Saturday, January 17, 2009

Film Review: Bottle Shock (11-01-09)

Set in 1976, Alan Rickman is shop owner and wine connoisseur, Steven Spurrier, who looking to broaden the world’s palette and break the stranglehold French vinos had over the market at the time, heads to California in the perception that something ’big’ is happening amongst it’s vineyards. Not expecting major quality, he meets a variety of locals and decides their wine is actually good enough for a tasting competition he is holding back in France. The rest they say, is history.

For a film based on a seemingly important chapter in wine history, Bottle Shock’s major flaw is its almost forced elements of the relationships between its leads. It is not that padding such a distinctive story with dramatic liberties is bad, more that it is just not done that well here. A film like this does need something to keep the interest of non-wine aficionados in the audience, so the idea is acceptable, but the script fails to deliver a little more than a few solid moments of comedy and drama amongst a traditional Hollywood relationship arc.

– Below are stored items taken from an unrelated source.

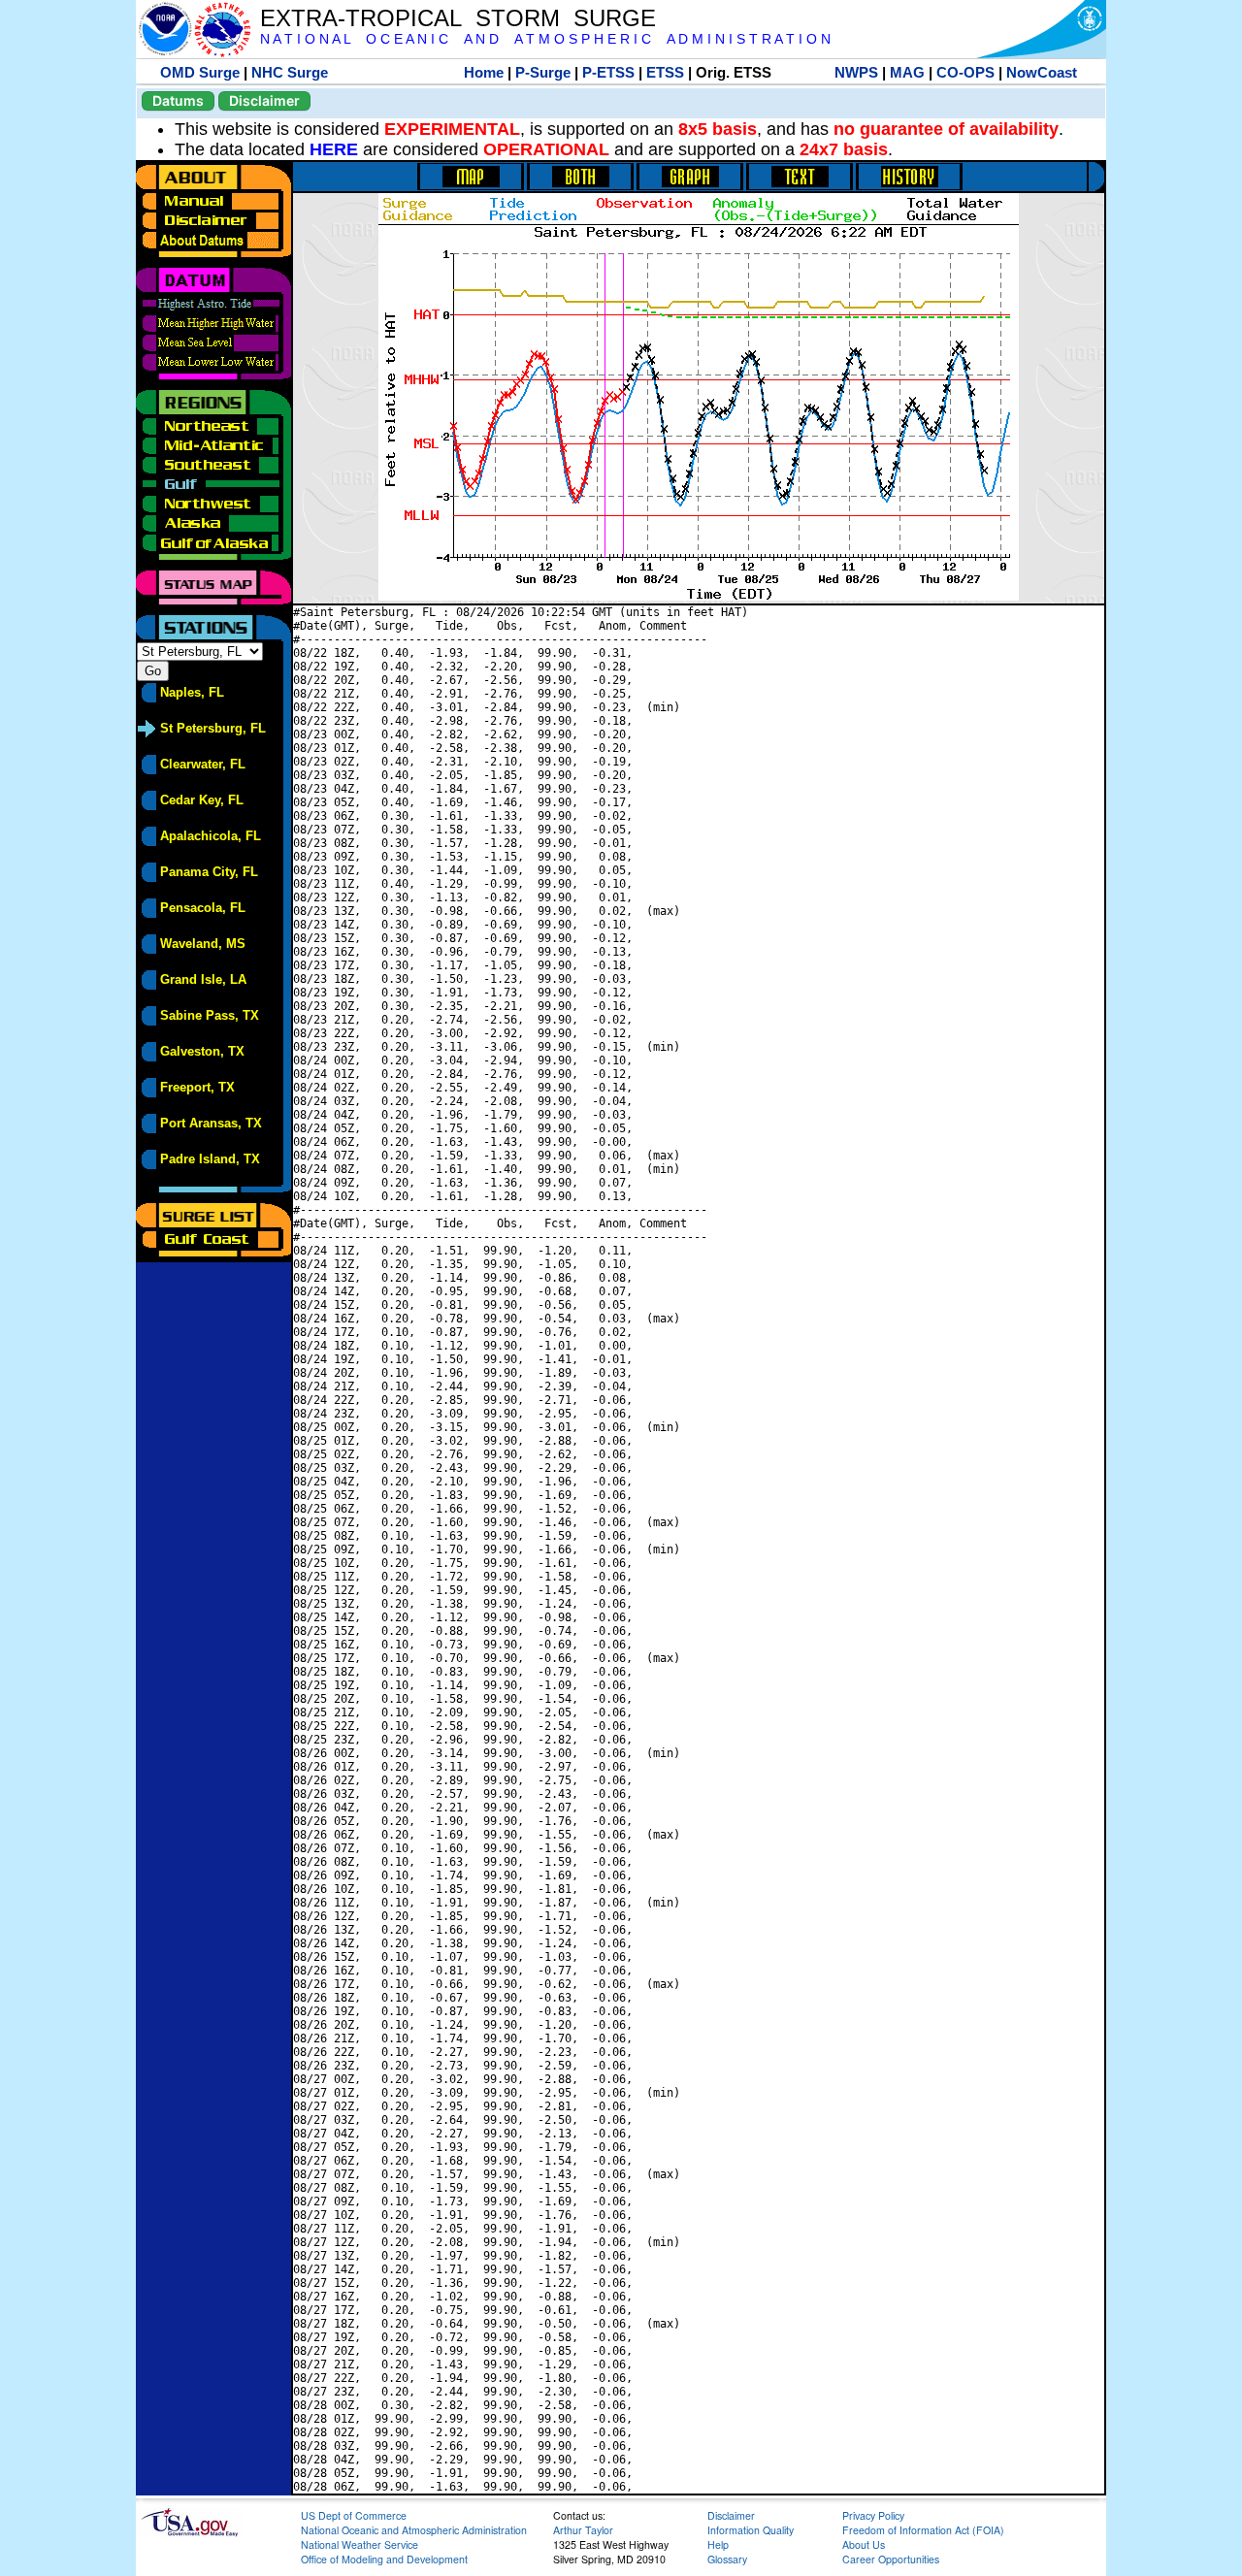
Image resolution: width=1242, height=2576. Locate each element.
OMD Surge (200, 72)
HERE (334, 149)
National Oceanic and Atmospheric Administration (414, 2530)
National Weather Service (359, 2544)
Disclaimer (264, 100)
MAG (907, 72)
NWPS (856, 72)
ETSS (665, 72)
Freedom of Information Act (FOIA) (923, 2530)
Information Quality (750, 2530)
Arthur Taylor (583, 2530)
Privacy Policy (873, 2515)
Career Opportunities (890, 2559)
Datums (178, 100)
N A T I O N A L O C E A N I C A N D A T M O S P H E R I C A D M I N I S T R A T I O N (545, 39)
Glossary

It is nothing you haven’t seen before, but its positives make it worth a watch (only once) with Rickman and wine fans certainly getting the most out of it.

Bill Pullman and Freddy Rodriquez add some convincing dramatic weight to their roles of stubborn father to Chris Pine’s Bo and Mexican cellar rat with wine making ambitions of his own respectively, but they’re never given really too much to work with. Pine is fine enough as our lead who needs to pull his attitude, but the surfer-hippy wig he dons was borderline overly distracting to be honest. Rachael Taylor’s character of Sam is performed well enough I suppose, but it would probably help if I felt she needed to be there at all. The love triangle between her, Bo and Rodriquez’s Gustavo is clearly the films weakest link. As expected, Rickman is playing to type, but he is so much fun, every scene he is in is the film’s highlights, particularly ones involving him and a slightly eccentric Dennis Farina.

Director Randall Miller follows suit with the standardized story by not really being overly inspiring, though the California scenery is on show in all its bright glory, which makes the experience easy on the eye, also dubiously allowing the script’s flaws to wash over a little easier. Comparisons to the superior Sideways (one of my favourite films of recent years) would be unfair to both films and even though Bottle Shock would have benefited expanding on the actual wine making process over the love triangle guff, as it stands it is predictable, enjoyable fare that you could do a lot worse than with your favourite chardonnay on a lazy afternoon.